### Task to carry out
The data below should be restated word for word, with every picture omitted.

-----

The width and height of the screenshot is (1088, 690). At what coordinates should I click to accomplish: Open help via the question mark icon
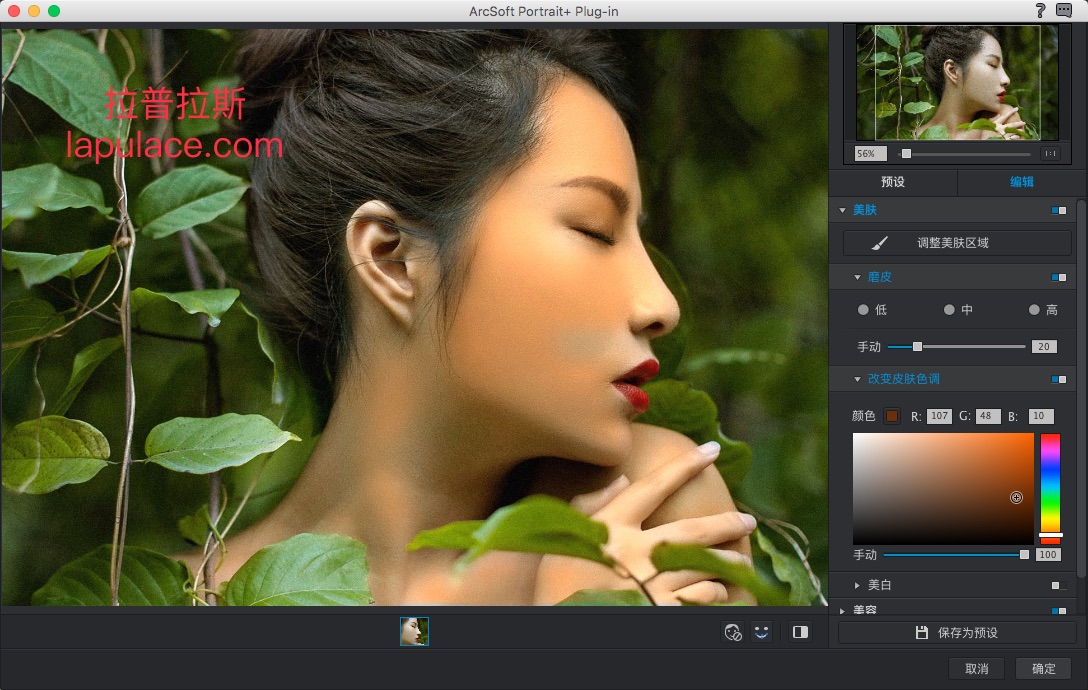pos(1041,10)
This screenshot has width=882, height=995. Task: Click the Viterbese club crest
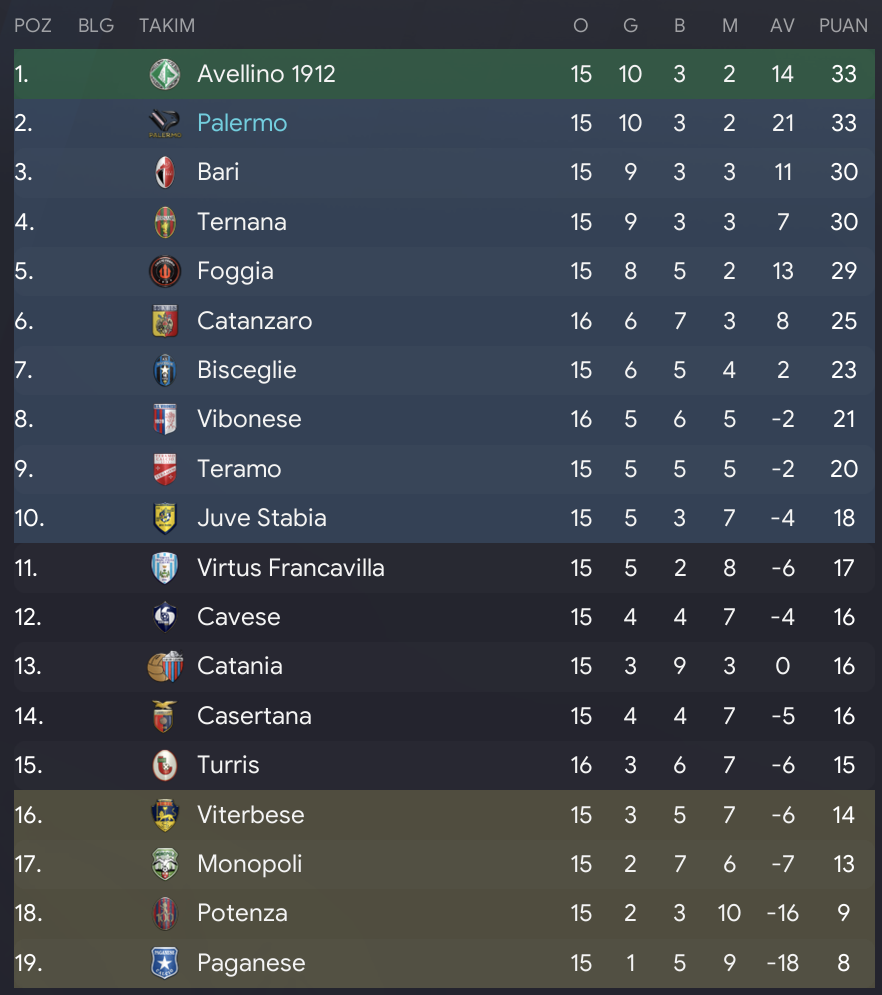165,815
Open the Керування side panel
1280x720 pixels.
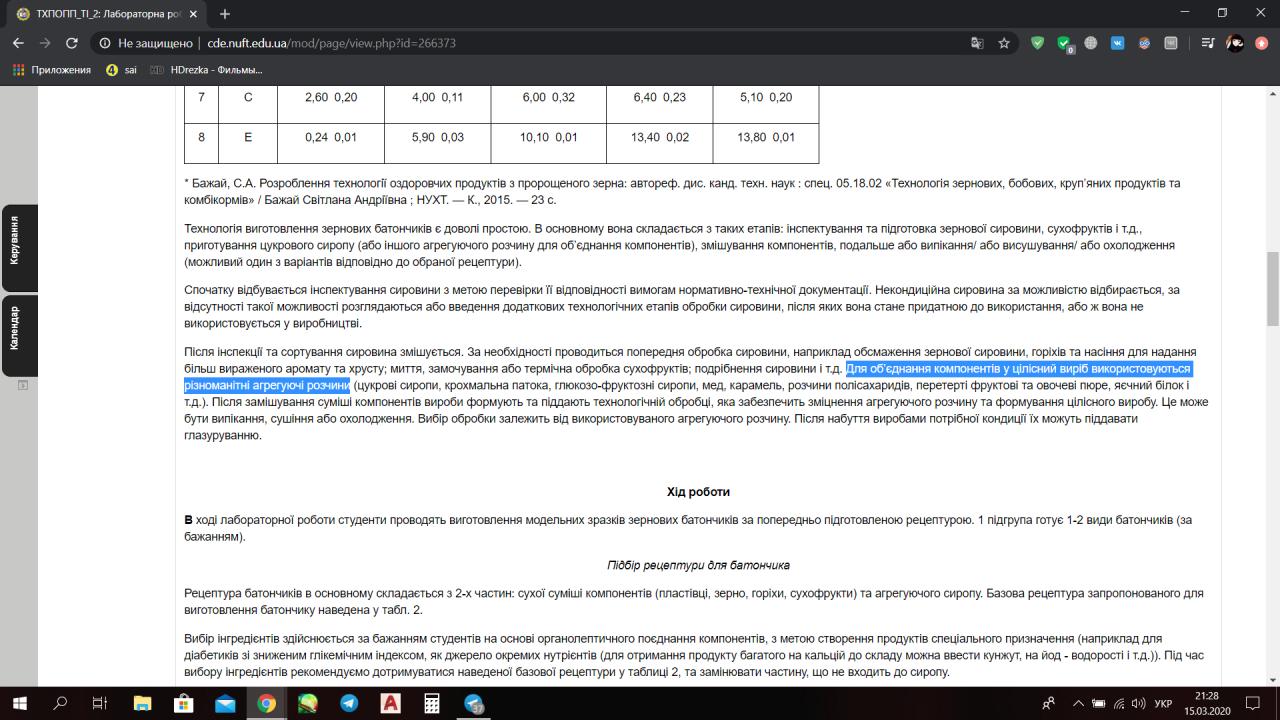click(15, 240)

-----

### Final answer
The width and height of the screenshot is (1088, 690). At what coordinates should I click to accomplish: Open help via the question mark icon
pos(1041,10)
This screenshot has width=882, height=995. Task: Click the Viterbese club crest
165,815
Open the Керування side panel
1280x720 pixels.
click(15, 240)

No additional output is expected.